C’est un procès que beaucoup n’attendaient plus.
Quarante ans après l’assassinat brutal de quatre militants anti-apartheid, surnommés les « Cradock Four », l’Afrique du Sud ouvre enfin un nouveau chapitre judiciaire sur cette affaire emblématique.
En juin 1985, Matthew Goniwe, Fort Calata, Sparrow Mkhonto et Sicelo Mhlauli se rendaient à une réunion du Front démocratique uni (UDF), fer de lance de la lutte contre l’apartheid. Ils n’en reviendront jamais. Capturés, torturés puis exécutés par la police secrète du régime, leurs corps calcinés seront retrouvés quelques jours plus tard en périphérie de Port Elizabeth.
Depuis, plusieurs enquêtes ont été ouvertes, des responsabilités établies, mais jamais de condamnation. La plupart des suspects sont aujourd’hui décédés, emportant avec eux les secrets d’un crime d’État resté longtemps impuni. Ce 2 juin 2025, la justice sud-africaine rouvre donc le dossier, avec une première phase dédiée aux témoignages des familles des victimes.
Une justice en héritage
Parmi les voix les plus attendues, celle de Lukhanyo Calata, fils de Fort Calata, devenu journaliste et militant de la mémoire.
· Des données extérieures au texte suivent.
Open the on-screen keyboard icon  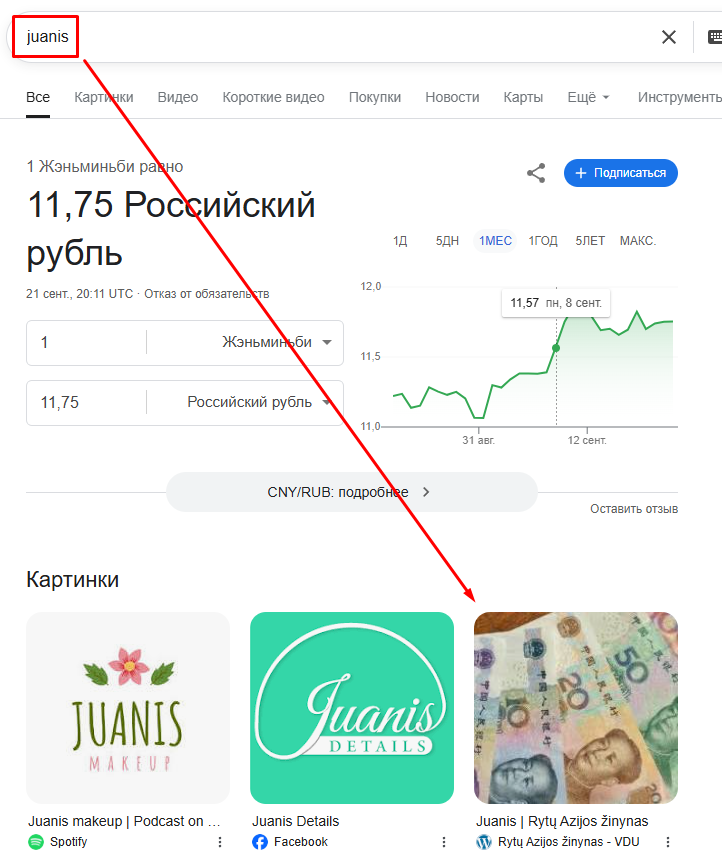click(x=715, y=37)
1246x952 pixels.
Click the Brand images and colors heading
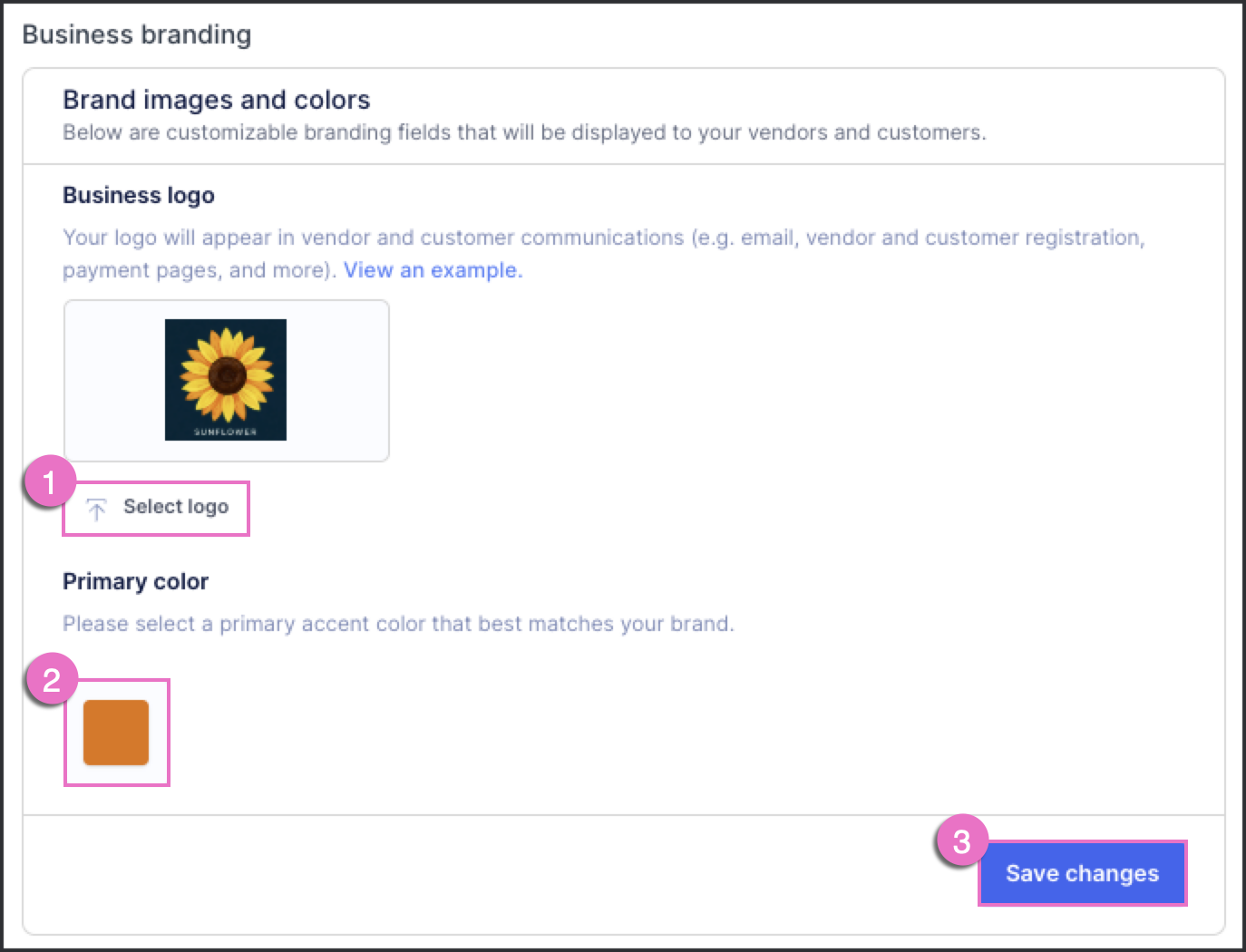pyautogui.click(x=217, y=100)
Il avait à peine un an quand son père a été tué. Aujourd’hui père à son tour, il porte la quête de justice comme un devoir intergénérationnel. « En 1995, Mandela venait de se recueillir sur la tombe de mon père. On croyait que justice serait faite. Mais à ce jour, personne n’a été tenu responsable. »
Le procès des Cradock Four ne concerne donc pas seulement un passé douloureux, mais interroge la démocratie sud-africaine elle-même. L’ancien président Frederik de Klerk, dernier chef d’État blanc du pays, est mort en 2021 sans avoir été inquiété. « Cela a envoyé le signal que les crimes les plus graves peuvent rester impunis. Nous devons bâtir une société fondée sur la justice », insiste Lukhanyo Calata.
Des zones d’ombre persistantes
Ce procès pourrait aussi mettre en lumière un autre volet sensible : le rôle de l’ANC, parti historique de la libération, accusé par certaines familles d’avoir entravé la recherche de vérité au nom de la réconciliation nationale. À la suite de pressions croissantes, le gouvernement sud-africain a récemment mis en place une nouvelle commission d’enquête pour revisiter les crimes non élucidés de l’apartheid, restés en suspens depuis la fin des travaux de la Commission Vérité et Réconciliation dans les années 1990.
Un symbole pour tout un pays
L’affaire des Cradock Four est devenue un symbole du combat pour la justice transitionnelle en Afrique du Sud. En ravivant cette mémoire, le procès entend rappeler que le pardon ne saurait remplacer la vérité, et que l’unité nationale ne peut reposer sur l’oubli.